The main advantage of using vl_dsift over vl_sift is speed. To see this, load a test image

I = vl_impattern('roofs1') ;
I = single(vl_imdown(rgb2gray(I))) ;


To check the equivalence of vl_disft and vl_sift it is necessary to understand in detail how the parameters of the two descriptors are related.

• Bin size vs keypoint scale. DSIFT specifies the descriptor size by a single parameter, size, which controls the size of a SIFT spatial bin in pixels. In the standard SIFT descriptor, the bin size is related to the SIFT keypoint scale by a multiplier, denoted magnif below, which defaults to 3. As a consequence, a DSIFT descriptor with bin size equal to 5 corresponds to a SIFT keypoint of scale 5/3=1.66.
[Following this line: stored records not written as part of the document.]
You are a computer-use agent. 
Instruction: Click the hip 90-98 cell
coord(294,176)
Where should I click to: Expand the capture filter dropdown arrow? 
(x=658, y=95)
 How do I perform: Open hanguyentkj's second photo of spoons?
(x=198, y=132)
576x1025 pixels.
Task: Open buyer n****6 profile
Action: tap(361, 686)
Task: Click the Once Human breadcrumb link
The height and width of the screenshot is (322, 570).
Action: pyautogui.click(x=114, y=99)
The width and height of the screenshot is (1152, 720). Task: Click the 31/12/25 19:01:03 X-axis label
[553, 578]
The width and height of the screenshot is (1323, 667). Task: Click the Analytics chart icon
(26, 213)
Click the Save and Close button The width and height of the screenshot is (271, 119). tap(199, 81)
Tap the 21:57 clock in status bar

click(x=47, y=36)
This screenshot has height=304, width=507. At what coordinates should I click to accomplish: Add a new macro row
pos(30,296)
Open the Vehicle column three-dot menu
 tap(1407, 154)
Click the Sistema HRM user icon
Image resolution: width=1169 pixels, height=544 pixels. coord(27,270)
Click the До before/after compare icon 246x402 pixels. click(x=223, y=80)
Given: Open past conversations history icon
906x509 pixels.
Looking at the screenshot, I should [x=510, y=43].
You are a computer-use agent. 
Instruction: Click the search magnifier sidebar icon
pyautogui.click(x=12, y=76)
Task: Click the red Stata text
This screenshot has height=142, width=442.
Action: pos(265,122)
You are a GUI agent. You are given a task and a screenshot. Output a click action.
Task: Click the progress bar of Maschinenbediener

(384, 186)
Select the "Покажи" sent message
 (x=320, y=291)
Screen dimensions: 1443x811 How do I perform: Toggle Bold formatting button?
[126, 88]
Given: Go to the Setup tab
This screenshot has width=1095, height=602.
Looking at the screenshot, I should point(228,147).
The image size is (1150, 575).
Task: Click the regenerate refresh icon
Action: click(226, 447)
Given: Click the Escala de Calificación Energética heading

• Smoothing. The SIFT descriptor smoothes the image according to the scale of the keypoints (Gaussian scale space). By default, the smoothing is equivalent to a convolution by a Gaussian of variance s^2 - .25, where s is the scale of the keypoint and .25 is a nominal adjustment that accounts for the smoothing induced by the camera CCD.

Thus the following code produces equivalent descriptors using either DSIFT or SIFT:

binSize = 8 ;
magnif = 3 ;
Is = vl_imsmooth(I, sqrt((binSize/magnif)^2 - .25)) ;

[f, d] = vl_dsift(Is, 'size', binSize) ;
f(3,:) = binSize/magnif ;
f(4,:) = 0 ;
[f_, d_] = vl_sift(I, 'frames', f) ;


The difference, of course, is that DSIFT is much faster.

# PHOW descriptors

The PHOW features [1] are a variant of dense SIFT descriptors, extracted at multiple scales. A color version, named PHOW-color, extracts descriptors on the three HSV image channels and stacks them up. A combination of vl_dsift and vl_imsmooth can be used to easily and efficiently compute such features.

VLFeat includes a simple wrapper, vl_phow, that does exactly this:

im = vl_impattern('roofs1') ;
[frames, descrs]=vl_phow(im2single(im)) ;


Note that this typically generate a very large number of features. In this example, there are 162,574 features.

# References

• [1] A. Bosch, A. Zisserman, and X. Munoz. Image classifcation using random forests and ferns. In Proc. ICCV, 2007.